The Black Sox cheated to lose a World Series; the Astros cheated to win one.
The unmistakable message is simple: it’s ok to cheat if you win. You get to keep your trophies and rings if you win, even if you cheated.
How can any child on any playground ever again say with a straight face: “Cheaters never prosper”?
Because they do. At least in MLB they do. Because in professional baseball, conspiring to lose a World Series or to bet on baseball without influencing the outcome of games are worse sins than cheating to win.
By not vacating the championship and by not disciplining the players responsible for cheating, commissioner Manfred himself is ignoring the very principles behind the “Play Ball” initiative; MLB’s non-remedy of the cheating scandal both disrespects and dishonors the game.
MLB may have forbidden other teams from commenting on the scandal and MLB’s lax penalties; MLB may have muzzled Dodger President (and Beverly Hills resident) Stan Kasten, but it can’t and won’t prevent the rest of us who love the game with every fiber of our being from speaking out in defense of one of our most precious national institutions.

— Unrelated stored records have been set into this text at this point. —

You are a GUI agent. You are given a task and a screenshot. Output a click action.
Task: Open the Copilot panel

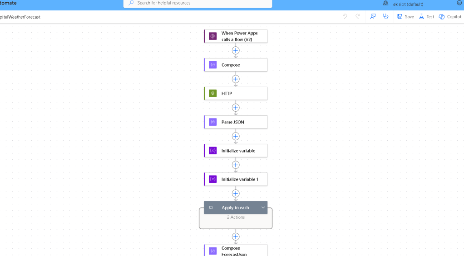pos(450,16)
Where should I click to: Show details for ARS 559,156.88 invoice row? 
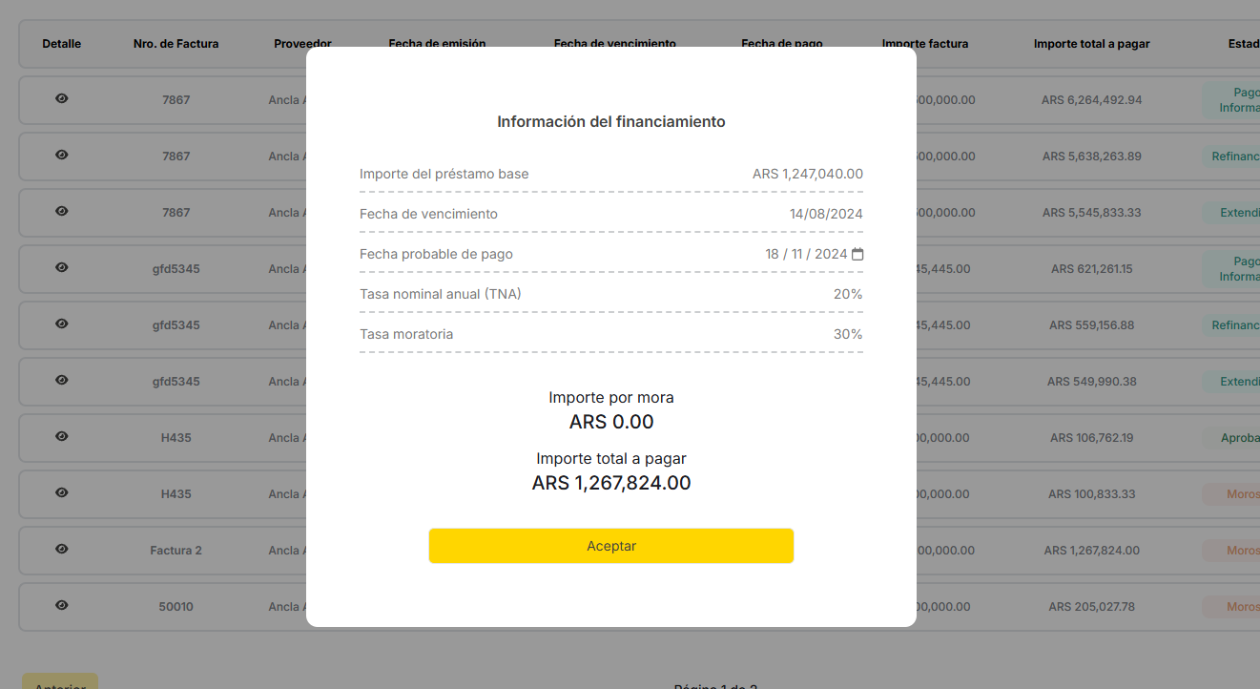[62, 324]
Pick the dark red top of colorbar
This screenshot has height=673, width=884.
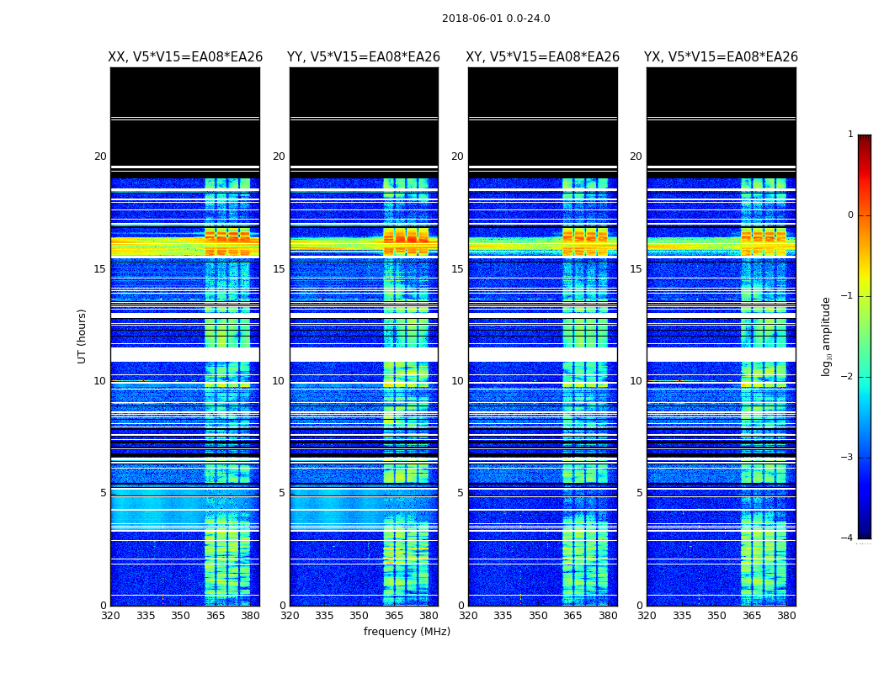pyautogui.click(x=864, y=139)
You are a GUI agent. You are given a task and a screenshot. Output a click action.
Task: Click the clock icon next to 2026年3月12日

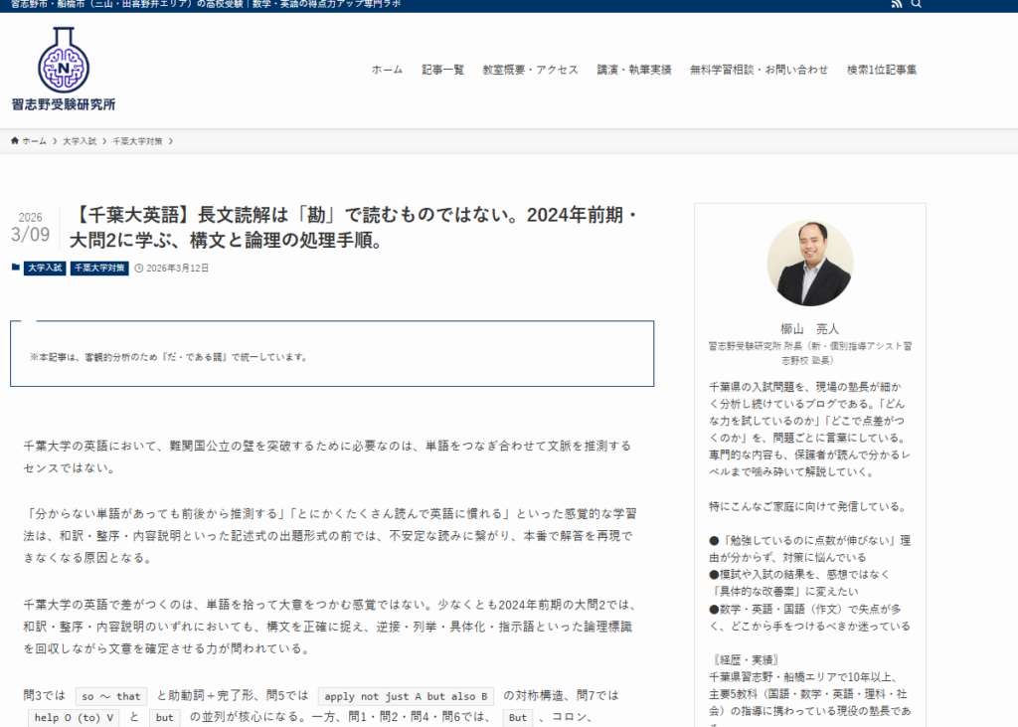138,268
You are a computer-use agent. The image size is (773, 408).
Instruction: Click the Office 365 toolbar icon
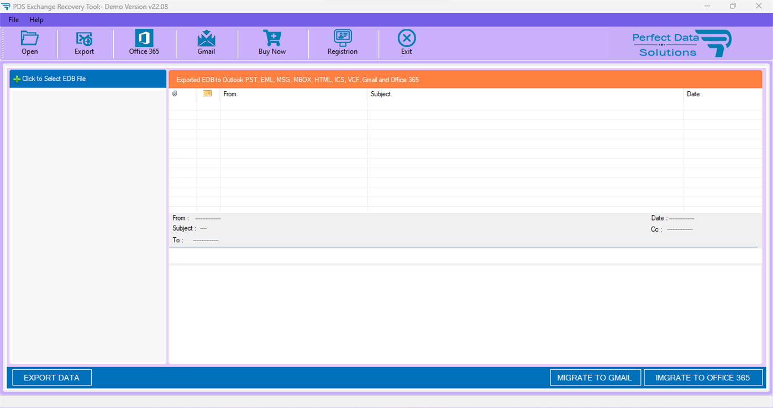(x=144, y=43)
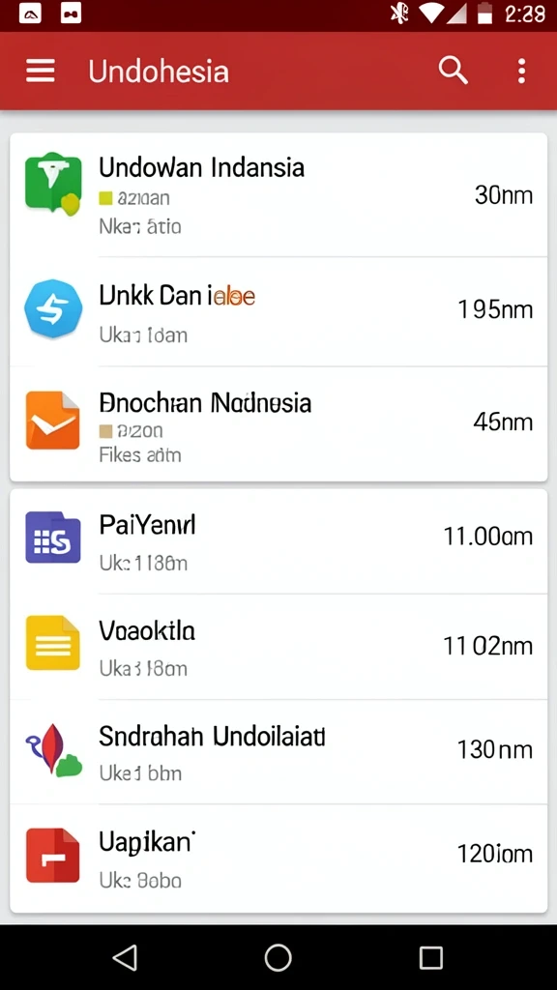The image size is (557, 990).
Task: Tap the orange envelope app icon
Action: coord(53,420)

At our next Council meeting at the end of the month, I hope I can get my Council colleagues to sign onto a resolution urging MLB to respect the game and to do the right thing in consideration of all the evidence that has come to light. In the spirit of the “Play Ball” initiative, which aims to teach the magic of baseball at every level, we owe it to our kids and, yes, we also owe it to ourselves and to our communities to try to get MLB to properly address the cheating scandal.
MLB may be more motivated by a love of money than a love of the game, but we need to remind them that they mustn’t allow the game fall into dishonor. As we teach every coach and every player at the Beverly Hills Little League, it’s fairly simple: respect the game. Vacate the ill-gotten World Series title and let the gaping void serve as a reminder of what happens when we fail to do so.
John Mirisch was elected to the Beverly Hills City Council in 2009. He is currently serving his third term as mayor.